START Excerpted passage

[PATCH v3 0/3] btrfs: Make balance cancelling response faster

All of lore.kernel.org
 help / color / mirror / Atom feed

* [PATCH v3 0/3] btrfs: Make balance cancelling response faster
@ 2020-02-17  6:16 Qu Wenruo
  2020-02-17  6:16 ` [PATCH v3 1/3] btrfs: relocation: Introduce error injection points for cancelling balance Qu Wenruo
                   ` (4 more replies)
  0 siblings, 5 replies; 10+ messages in thread
From: Qu Wenruo @ 2020-02-17  6:16 UTC (permalink / raw)
  To: linux-btrfs

[PROBLEM]
There are quite some users reporting that 'btrfs balance cancel' slow to
cancel current running balance, or even doesn't work for certain dead
balance loop.

With the following script showing how long it takes to fully stop a
balance:
  #!/bin/bash
  dev=/dev/test/test
  mnt=/mnt/btrfs

  umount $mnt &> /dev/null
  umount $dev &> /dev/null

  mkfs.btrfs -f $dev
  mount $dev -o nospace_cache $mnt

  dd if=/dev/zero bs=1M of=$mnt/large &
  dd_pid=$!

  sleep 3
  kill -KILL $dd_pid
  sync

  btrfs balance start --bg --full $mnt &
  sleep 1

  echo "cancel request" >> /dev/kmsg
  time btrfs balance cancel $mnt
  umount $mnt

It takes around 7~10s to cancel the running balance in my test
environment.

[CAUSE]
Btrfs uses btrfs_fs_info::balance_cancel_req to record how many cancel
request are queued.
However that cancelling request is only checked after relocating a block
group.

That behavior is far from optimal to provide a faster cancelling.

END Excerpted passage

(Directives)
1) In the btrfs patch message, how long does cancelling the running balance take in the writer's test environment?
2) Transcribe the btrfs patch message, starting at "All of lore.kernel.org" and ending at "(4 more replies)".
The data plays no part in any of this.

START Data

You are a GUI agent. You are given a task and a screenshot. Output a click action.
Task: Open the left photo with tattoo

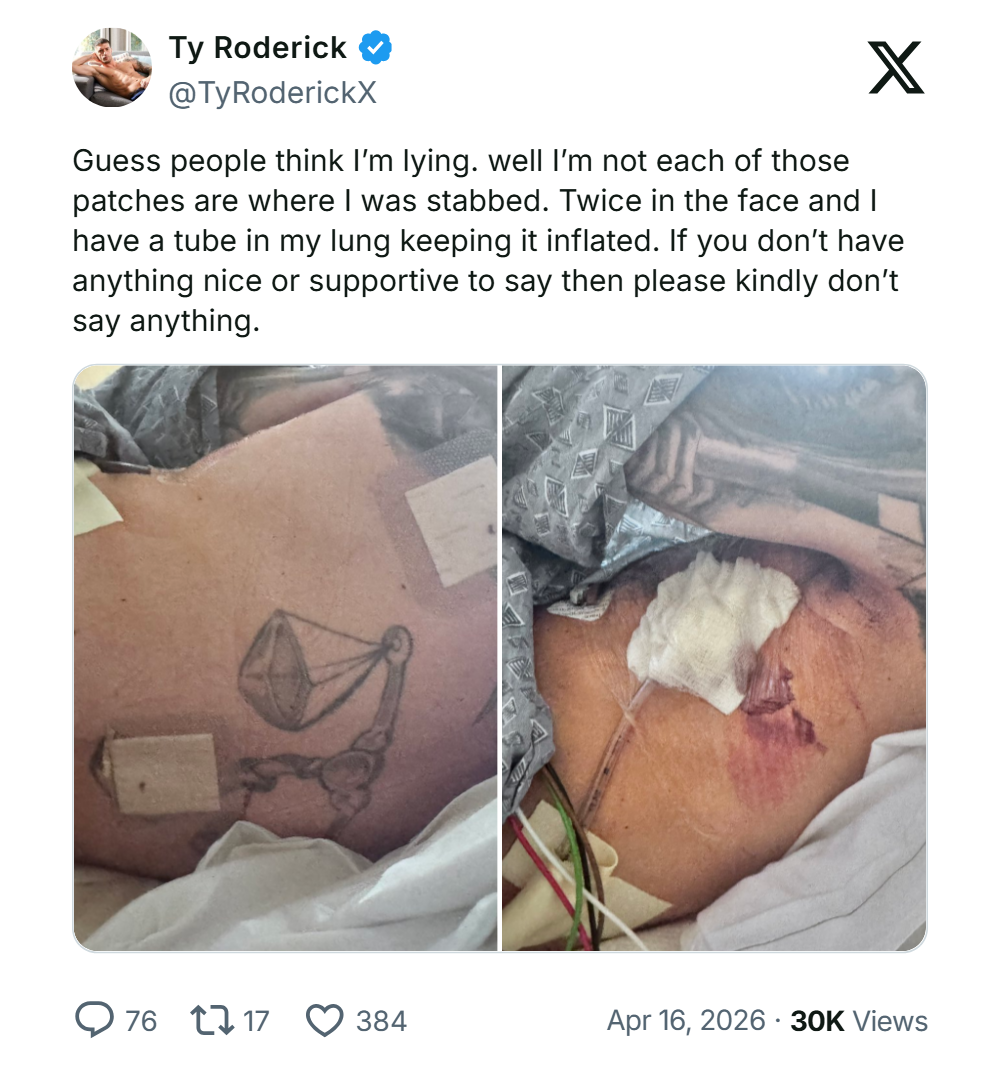pos(285,657)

END Data

(Replies)
1) Around 7~10s.

2)
All of lore.kernel.org
 help / color / mirror / Atom feed

* [PATCH v3 0/3] btrfs: Make balance cancelling response faster
@ 2020-02-17  6:16 Qu Wenruo
  2020-02-17  6:16 ` [PATCH v3 1/3] btrfs: relocation: Introduce error injection points for cancelling balance Qu Wenruo
                   ` (4 more replies)